## [Task details]
Only one stretch of the records below is wanted: the lines from the one holding "You are a computer-use agent. Viewport: 780px" through the one holding "You are a computer-use agent. Viewport: 1013px". Return it exactly, both ends included.

## [Recorded data]
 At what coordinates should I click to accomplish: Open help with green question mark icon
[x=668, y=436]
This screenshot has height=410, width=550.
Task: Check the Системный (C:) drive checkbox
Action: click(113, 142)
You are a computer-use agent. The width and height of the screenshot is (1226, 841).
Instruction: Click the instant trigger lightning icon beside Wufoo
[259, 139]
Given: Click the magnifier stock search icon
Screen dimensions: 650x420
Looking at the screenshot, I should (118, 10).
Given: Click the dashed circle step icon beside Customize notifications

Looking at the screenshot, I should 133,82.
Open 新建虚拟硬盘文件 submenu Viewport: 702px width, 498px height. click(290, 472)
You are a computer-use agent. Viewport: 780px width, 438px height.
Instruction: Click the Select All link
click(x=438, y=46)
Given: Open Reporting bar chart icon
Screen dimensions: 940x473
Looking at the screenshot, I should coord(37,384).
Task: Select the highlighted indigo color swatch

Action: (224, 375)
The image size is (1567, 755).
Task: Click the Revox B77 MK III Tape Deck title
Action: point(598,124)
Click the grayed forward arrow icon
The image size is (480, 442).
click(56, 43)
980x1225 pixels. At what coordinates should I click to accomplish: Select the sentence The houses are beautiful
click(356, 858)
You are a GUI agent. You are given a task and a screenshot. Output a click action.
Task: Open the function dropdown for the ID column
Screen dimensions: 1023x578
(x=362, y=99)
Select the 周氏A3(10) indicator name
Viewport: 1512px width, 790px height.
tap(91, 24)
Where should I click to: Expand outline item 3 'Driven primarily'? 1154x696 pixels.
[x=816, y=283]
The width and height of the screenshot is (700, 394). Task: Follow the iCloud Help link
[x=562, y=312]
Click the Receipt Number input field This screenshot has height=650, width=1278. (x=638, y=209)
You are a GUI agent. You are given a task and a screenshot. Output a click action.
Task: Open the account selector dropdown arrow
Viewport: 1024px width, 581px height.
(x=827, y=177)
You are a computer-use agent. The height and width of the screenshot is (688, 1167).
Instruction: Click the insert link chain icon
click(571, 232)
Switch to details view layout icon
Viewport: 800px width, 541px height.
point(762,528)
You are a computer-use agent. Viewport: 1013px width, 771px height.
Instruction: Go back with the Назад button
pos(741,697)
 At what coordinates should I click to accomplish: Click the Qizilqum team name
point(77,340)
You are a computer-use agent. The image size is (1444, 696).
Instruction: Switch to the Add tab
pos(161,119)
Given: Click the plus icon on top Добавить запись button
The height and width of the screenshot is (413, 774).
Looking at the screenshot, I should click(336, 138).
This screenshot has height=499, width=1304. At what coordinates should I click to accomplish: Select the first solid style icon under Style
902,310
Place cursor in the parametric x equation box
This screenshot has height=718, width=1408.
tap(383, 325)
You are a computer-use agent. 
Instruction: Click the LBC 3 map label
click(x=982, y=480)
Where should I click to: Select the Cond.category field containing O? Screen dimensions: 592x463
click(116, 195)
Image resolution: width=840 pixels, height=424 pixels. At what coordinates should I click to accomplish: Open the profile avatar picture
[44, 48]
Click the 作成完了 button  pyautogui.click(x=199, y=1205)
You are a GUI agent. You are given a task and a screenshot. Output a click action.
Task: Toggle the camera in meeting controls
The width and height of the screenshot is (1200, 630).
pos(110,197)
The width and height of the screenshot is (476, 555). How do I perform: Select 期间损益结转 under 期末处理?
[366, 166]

## [Solved exercise]
You are a computer-use agent. Viewport: 780px width, 438px height.
Instruction: Click the Select All link
click(x=438, y=46)
Given: Open Reporting bar chart icon
Screen dimensions: 940x473
Looking at the screenshot, I should coord(37,384).
Task: Select the highlighted indigo color swatch

Action: (224, 375)
The image size is (1567, 755).
Task: Click the Revox B77 MK III Tape Deck title
Action: point(598,124)
Click the grayed forward arrow icon
The image size is (480, 442).
click(56, 43)
980x1225 pixels. At what coordinates should I click to accomplish: Select the sentence The houses are beautiful
click(356, 858)
You are a GUI agent. You are given a task and a screenshot. Output a click action.
Task: Open the function dropdown for the ID column
Screen dimensions: 1023x578
(x=362, y=99)
Select the 周氏A3(10) indicator name
Viewport: 1512px width, 790px height.
tap(91, 24)
Where should I click to: Expand outline item 3 'Driven primarily'? 1154x696 pixels.
[x=816, y=283]
The width and height of the screenshot is (700, 394). Task: Follow the iCloud Help link
[x=562, y=312]
Click the Receipt Number input field This screenshot has height=650, width=1278. (x=638, y=209)
You are a GUI agent. You are given a task and a screenshot. Output a click action.
Task: Open the account selector dropdown arrow
Viewport: 1024px width, 581px height.
(x=827, y=177)
You are a computer-use agent. The height and width of the screenshot is (688, 1167).
Instruction: Click the insert link chain icon
click(571, 232)
Switch to details view layout icon
Viewport: 800px width, 541px height.
point(762,528)
You are a computer-use agent. Viewport: 1013px width, 771px height.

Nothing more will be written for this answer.